> _EXERCISE PASSAGE_
*** Begin section ***
When Telehealth and Legislation Converge

No matter which way you look at it, Telemedicine use has been growing at an astonishing rate.

According to the Healthcare Trends Institute:

– About 90% of healthcare executives have begun developing a telemedicine program 
(Foley 2014 Telemedicine Executive Summary)

– The number of telemedicine patients will increase from 350,000 in 2013 to 7 million in 2018 (Cisco Customer Experience Report)

– About 22% of employers with 1,000 or more employees offer telemedicine services and another 37% planned to by the end of 2015 (Foley 2014 Telemedicine Executive Summary)

– Telemedicine makes up nearly one-fourth of the health IT market that was valued at $15.6 billion in 2014 and is expected to increase to approximately $20 billion by 2019 (IHS Press Release)

Despite all this growth, the legislation that supports and allows telemedicine through the US have still been playing catch-up.

As recently as 2011, only 11 states had Telehealth Parity laws, which require that insurers reimburse Telehealth providers exactly as they would for an in-person visit.

In 2016, 29 states now have parity laws. In those jurisdictions, if a patient wants to confirm an infection and receive a prescription for antibiotics, it makes no difference to insurance companies whether the visit occurs over the computer or in an office.
*** End section ***
Dataset excerpts:
*** Begin section ***
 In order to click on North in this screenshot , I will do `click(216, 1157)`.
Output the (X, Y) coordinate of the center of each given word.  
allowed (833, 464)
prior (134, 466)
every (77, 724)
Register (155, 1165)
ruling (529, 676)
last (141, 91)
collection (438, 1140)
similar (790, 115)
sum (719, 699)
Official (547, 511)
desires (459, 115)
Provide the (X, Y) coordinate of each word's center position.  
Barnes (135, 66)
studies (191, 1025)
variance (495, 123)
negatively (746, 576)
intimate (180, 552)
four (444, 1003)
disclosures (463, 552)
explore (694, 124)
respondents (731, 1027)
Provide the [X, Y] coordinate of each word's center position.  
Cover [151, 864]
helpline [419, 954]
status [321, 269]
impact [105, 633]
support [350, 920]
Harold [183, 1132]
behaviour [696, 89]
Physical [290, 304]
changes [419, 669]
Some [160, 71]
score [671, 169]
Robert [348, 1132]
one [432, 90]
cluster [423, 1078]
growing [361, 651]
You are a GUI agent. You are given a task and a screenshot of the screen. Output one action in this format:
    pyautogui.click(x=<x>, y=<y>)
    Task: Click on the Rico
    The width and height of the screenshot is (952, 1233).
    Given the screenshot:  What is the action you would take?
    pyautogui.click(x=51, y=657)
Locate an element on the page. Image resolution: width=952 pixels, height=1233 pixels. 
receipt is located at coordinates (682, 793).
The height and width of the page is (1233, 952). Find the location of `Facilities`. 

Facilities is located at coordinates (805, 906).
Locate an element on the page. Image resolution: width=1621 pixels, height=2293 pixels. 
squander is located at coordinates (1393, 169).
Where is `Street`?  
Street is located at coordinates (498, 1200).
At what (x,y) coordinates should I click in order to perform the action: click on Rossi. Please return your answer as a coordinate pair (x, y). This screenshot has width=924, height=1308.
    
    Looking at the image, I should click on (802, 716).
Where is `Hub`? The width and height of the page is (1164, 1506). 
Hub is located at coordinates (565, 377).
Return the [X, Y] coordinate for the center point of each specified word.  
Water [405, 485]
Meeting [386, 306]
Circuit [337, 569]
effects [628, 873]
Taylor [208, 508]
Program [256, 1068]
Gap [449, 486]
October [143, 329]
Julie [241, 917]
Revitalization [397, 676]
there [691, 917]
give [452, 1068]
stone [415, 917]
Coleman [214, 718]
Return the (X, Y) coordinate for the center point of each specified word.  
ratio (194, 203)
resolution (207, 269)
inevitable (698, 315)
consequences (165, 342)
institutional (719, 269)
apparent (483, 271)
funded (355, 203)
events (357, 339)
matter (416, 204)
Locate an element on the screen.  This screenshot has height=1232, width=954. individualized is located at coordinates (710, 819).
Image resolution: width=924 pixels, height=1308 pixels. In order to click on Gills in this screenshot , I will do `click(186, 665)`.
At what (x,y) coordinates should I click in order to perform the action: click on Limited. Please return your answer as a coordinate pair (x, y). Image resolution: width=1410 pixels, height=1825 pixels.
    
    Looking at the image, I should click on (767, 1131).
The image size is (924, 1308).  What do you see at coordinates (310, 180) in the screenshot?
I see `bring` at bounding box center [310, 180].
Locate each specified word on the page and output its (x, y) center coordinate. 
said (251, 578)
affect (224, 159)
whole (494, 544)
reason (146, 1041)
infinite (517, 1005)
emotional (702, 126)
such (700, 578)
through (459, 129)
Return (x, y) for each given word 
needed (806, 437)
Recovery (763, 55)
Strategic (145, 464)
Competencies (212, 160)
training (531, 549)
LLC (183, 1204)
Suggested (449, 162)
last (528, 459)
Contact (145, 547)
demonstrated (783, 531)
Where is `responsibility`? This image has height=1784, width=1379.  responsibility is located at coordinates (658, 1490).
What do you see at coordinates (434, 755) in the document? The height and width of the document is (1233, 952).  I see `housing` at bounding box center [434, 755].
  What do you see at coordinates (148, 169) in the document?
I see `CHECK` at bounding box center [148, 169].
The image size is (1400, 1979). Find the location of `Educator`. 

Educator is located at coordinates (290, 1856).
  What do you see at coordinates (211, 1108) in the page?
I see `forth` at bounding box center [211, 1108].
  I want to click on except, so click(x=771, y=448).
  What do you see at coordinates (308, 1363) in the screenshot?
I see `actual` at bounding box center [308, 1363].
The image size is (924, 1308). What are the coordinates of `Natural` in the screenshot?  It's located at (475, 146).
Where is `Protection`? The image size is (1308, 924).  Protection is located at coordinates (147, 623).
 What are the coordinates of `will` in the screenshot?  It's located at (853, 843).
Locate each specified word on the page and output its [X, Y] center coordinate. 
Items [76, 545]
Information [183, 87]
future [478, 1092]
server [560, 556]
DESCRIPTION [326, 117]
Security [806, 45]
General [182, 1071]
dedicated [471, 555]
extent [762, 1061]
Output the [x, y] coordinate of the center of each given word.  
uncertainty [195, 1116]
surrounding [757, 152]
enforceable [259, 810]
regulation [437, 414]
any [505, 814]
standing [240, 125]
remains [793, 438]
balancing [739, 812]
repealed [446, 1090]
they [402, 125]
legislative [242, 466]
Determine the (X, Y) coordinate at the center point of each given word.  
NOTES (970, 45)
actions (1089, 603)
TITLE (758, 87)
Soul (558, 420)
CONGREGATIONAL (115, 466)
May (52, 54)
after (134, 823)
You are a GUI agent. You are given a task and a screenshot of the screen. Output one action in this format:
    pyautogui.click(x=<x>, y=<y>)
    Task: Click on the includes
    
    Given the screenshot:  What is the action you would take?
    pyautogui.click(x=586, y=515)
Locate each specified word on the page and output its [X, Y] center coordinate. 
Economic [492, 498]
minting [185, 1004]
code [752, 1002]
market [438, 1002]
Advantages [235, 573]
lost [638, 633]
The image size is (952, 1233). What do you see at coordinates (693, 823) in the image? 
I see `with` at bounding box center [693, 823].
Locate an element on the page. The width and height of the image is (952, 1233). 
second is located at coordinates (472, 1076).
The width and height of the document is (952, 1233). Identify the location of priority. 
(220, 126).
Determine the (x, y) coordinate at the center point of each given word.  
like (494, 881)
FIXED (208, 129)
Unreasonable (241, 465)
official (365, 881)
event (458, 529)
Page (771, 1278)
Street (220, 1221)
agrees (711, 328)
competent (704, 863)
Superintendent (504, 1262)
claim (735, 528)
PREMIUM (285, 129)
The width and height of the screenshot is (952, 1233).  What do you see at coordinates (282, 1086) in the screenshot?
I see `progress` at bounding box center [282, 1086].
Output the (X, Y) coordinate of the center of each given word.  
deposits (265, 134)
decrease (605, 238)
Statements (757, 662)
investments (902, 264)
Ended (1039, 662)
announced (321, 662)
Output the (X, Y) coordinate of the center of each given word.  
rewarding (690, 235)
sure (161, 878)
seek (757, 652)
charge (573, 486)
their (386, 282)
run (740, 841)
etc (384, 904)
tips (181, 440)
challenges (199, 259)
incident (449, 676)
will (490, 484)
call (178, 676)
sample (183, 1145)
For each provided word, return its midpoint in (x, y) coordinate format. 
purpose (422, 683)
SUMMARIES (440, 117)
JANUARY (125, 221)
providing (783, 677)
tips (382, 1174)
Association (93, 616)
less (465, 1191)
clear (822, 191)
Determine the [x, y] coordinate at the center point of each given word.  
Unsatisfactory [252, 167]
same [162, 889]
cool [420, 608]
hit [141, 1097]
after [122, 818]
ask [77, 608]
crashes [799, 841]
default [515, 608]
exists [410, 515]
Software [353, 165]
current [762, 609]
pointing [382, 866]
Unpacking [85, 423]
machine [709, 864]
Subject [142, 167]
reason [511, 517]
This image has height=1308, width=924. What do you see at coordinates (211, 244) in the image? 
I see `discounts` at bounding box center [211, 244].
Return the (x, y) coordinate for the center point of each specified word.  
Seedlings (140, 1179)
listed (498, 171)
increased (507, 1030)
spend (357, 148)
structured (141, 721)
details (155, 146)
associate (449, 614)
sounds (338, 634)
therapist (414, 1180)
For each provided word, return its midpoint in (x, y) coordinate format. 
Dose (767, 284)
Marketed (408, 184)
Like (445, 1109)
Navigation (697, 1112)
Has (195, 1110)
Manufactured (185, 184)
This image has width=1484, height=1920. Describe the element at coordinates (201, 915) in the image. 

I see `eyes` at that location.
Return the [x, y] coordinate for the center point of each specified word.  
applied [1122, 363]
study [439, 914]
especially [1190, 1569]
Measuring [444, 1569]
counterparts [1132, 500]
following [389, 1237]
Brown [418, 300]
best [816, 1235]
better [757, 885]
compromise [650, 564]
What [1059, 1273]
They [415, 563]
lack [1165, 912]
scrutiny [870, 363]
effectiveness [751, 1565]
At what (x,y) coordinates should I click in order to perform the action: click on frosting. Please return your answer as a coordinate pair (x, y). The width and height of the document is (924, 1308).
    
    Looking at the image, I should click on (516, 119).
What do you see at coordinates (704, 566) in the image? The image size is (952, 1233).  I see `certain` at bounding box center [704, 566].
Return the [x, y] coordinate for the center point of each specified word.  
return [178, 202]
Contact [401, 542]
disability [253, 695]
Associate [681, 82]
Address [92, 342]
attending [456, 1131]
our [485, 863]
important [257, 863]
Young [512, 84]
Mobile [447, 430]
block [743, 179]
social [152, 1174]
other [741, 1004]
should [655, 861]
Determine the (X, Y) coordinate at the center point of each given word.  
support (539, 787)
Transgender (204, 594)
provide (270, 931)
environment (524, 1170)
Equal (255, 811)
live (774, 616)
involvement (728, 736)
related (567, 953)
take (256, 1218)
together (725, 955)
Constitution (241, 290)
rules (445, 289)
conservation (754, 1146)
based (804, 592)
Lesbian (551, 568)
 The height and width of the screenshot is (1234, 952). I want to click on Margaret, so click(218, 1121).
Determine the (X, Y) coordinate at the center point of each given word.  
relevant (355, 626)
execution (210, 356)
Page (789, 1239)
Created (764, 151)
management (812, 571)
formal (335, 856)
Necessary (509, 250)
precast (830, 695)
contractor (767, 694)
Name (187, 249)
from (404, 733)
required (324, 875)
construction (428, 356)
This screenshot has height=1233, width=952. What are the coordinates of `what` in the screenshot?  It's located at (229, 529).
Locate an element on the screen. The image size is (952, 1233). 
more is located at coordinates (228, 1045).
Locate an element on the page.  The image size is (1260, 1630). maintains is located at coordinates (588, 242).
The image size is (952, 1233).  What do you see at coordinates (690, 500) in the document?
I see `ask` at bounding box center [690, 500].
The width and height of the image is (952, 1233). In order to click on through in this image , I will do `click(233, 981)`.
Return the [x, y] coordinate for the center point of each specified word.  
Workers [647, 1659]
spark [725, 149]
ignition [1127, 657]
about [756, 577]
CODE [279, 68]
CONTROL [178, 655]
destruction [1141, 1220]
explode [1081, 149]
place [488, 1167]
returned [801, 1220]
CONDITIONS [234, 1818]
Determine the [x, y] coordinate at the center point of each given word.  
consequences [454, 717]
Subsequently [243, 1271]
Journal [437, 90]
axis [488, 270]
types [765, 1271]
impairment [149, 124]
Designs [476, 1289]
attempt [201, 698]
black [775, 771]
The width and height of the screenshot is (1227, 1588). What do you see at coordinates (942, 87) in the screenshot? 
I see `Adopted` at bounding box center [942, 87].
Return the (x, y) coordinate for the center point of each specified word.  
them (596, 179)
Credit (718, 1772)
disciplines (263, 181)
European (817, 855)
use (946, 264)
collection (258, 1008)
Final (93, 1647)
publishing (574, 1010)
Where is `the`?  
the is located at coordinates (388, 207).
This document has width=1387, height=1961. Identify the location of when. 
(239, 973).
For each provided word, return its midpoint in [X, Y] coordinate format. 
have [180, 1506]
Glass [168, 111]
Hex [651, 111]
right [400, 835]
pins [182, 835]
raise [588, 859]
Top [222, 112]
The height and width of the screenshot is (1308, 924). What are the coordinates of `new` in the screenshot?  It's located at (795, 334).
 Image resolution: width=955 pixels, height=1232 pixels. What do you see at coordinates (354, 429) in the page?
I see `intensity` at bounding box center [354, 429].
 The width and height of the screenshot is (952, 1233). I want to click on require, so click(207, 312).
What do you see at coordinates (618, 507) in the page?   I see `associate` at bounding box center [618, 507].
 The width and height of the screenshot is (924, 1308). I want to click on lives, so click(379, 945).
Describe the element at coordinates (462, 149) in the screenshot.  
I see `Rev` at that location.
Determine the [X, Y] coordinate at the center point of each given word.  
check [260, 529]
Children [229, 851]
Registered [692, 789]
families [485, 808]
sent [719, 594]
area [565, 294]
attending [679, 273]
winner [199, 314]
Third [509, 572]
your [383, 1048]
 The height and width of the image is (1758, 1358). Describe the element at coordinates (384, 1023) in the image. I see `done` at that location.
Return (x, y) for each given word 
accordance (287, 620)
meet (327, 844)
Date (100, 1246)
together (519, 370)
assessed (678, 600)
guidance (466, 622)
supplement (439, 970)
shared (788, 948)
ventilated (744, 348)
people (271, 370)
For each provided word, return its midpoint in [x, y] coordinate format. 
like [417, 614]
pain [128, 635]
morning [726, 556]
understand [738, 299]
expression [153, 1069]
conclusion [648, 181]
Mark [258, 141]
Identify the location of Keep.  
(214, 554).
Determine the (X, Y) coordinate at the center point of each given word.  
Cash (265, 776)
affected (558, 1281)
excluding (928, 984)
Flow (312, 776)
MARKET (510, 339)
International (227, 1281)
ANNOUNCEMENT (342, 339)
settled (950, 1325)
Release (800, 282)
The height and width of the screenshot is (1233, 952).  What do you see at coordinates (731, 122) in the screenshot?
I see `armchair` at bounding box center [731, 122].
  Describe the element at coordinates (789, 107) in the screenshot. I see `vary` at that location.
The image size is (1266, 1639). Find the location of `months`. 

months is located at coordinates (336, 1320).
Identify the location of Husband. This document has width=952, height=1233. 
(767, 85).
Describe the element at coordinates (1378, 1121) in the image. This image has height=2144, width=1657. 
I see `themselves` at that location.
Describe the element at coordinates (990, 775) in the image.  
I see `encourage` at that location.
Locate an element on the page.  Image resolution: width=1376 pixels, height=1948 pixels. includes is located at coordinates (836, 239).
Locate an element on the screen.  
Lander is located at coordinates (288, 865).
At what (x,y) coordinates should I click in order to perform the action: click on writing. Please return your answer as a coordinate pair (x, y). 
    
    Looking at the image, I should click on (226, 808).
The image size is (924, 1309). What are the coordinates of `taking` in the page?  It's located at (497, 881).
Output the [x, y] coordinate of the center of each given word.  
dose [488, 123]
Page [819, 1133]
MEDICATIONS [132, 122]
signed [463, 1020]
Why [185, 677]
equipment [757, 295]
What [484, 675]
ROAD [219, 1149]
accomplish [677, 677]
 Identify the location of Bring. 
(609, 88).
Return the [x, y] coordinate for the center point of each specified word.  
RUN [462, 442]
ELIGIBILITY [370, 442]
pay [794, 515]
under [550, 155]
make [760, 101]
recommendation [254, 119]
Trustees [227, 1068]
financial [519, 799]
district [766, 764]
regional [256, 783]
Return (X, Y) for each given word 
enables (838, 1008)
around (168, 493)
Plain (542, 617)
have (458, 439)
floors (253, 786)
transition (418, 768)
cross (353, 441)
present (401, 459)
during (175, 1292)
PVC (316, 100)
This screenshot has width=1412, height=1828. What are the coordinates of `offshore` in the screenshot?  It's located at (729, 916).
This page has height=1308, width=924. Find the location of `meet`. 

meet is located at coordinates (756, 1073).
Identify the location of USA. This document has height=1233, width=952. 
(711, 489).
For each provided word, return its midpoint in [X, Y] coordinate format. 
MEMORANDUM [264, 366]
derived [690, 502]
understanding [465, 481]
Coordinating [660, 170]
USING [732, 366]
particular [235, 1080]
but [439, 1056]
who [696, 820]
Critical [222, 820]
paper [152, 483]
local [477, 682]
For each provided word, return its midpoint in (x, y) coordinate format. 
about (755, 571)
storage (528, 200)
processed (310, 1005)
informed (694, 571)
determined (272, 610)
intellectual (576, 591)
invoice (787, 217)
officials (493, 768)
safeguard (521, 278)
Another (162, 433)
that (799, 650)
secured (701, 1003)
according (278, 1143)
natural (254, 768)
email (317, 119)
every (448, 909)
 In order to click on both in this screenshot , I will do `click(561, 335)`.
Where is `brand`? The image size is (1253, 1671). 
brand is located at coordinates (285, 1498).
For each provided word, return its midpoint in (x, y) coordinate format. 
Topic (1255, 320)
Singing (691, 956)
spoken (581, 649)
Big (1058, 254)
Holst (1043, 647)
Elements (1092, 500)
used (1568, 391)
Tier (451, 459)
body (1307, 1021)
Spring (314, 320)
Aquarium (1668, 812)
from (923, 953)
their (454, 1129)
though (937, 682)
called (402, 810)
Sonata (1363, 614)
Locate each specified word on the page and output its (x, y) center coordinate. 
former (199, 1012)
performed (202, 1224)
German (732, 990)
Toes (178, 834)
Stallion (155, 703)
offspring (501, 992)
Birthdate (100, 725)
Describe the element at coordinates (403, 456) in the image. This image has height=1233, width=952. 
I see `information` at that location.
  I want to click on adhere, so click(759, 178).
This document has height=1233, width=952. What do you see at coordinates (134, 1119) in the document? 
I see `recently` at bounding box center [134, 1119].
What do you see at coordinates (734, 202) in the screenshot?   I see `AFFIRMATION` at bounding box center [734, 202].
*** End section ***
In the passage on telehealth and legislation, how many states had Telehealth Parity laws in 2016? Please answer briefly.

> _FINISHED TASK_
29 states.